If you haven’t taken advantage of the share price appreciation yet, the time is right for you to add the stock as Greif looks promising and is poised to carry the momentum ahead. Additionally, the stock carries a long-term earnings growth rate of 8.67% and a VGM Score of “B.”
Strong Third Quarter
Greif performed impressively in the fiscal third quarter 2016, delivering an improvement in its bottom line despite a decline in its top line. Adjusted earnings came in at 91 cents, a 52% climb year over year, also surpassing the Zacks Consensus Estimate of 72 cents. Revenues on the other hand slumped 9% year over year to $845 million due to weakness in agricultural markets in Europe and North America.
Upbeat Guidance
Greif raised its earnings per share guidance for fiscal 2016 to the range of $2.36−$2.56, from the prior band of $2.20−$2.46. The company expects results to benefit from continuous focus on customer service excellence and fundamental operational improvements despite a sustained sluggish global industrial economy, weaker containerboard prices and weaker-than-expected seasonal agricultural sales.
We note that earnings estimates for Greif have displayed a healthy uptrend. For 2016, all the five estimates went up over the last 60 days with the Zacks Consensus Estimate rising approximately 7% to $2.46. The Zacks Consensus Estimate for 2017 has also jumped 11% over the same timeframe to $2.86 per share. The company has an expected growth rate of 12.66% for earnings for fiscal 2016 and 16.45% for the next fiscal.
It is also worth noting that the company has delivered an average positive earnings surprise of 21.29% in the last four quarters.
Growth Efforts in Place
We are encouraged by the company’s financial discipline and solid volume growth that will help it achieve the high end of its free cash flow range of $160-$190 million. It will also gain from sale of non-core assets, consolidation of facilities and cost reduction activities. Greif has been successful in fixing under-performing businesses and divested non-core assets and closed facilities which will drive long-term performance. Further, share repurchases will be accretive to earnings.
Attractive Valuation
Also, on a price-to-book basis, shares are trading at 2.3x, a discount to the industry average of 6.3x.
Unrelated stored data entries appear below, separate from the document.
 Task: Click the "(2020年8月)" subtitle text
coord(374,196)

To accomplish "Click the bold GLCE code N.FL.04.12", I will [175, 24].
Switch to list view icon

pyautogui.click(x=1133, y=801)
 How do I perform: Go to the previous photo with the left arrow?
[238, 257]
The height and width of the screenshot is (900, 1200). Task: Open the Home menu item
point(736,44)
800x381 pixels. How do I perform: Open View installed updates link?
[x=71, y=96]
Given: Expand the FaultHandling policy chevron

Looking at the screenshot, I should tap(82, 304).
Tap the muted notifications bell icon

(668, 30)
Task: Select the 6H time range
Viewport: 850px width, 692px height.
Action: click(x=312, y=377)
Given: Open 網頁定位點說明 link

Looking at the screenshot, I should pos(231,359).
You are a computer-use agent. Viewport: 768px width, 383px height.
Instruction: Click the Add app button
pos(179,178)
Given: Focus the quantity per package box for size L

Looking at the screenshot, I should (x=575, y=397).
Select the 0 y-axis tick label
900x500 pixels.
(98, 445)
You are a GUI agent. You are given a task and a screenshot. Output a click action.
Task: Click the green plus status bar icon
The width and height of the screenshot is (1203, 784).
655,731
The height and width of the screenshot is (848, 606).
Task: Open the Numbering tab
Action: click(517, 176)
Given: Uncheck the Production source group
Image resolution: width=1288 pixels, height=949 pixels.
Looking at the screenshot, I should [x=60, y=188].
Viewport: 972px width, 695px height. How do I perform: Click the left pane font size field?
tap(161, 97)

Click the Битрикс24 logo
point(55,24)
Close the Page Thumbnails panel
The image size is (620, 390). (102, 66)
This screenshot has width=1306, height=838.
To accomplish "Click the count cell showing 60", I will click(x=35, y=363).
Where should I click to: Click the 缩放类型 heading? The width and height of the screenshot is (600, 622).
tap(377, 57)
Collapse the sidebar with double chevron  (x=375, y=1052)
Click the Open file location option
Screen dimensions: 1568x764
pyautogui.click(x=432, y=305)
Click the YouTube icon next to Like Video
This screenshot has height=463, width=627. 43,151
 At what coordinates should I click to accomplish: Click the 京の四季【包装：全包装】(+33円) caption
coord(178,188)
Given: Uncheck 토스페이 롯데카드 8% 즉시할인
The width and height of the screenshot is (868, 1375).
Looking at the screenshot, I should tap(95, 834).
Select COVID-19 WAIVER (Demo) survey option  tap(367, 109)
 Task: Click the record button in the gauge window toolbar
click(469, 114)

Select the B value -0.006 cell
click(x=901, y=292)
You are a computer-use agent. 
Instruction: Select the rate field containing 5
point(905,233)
Moreover, on a price-to-sales basis, shares are trading at 0.7x, a significant discount to the industry average of 1.3x.
In view of the above positives, we believe that Greif represents an attractive investment opportunity at current levels.
Berry Plastics Group, Inc. (BERY - Free Report) and Packaging Corporation of America (PKG - Free Report) also sport a Zacks Rank #1. While Berry Plastics generated a positive average earnings surprise of 13.97% over the trailing four quarters, Packaging Corporation reported a positive average earnings surprise of 4.59% in the trailing four quarters.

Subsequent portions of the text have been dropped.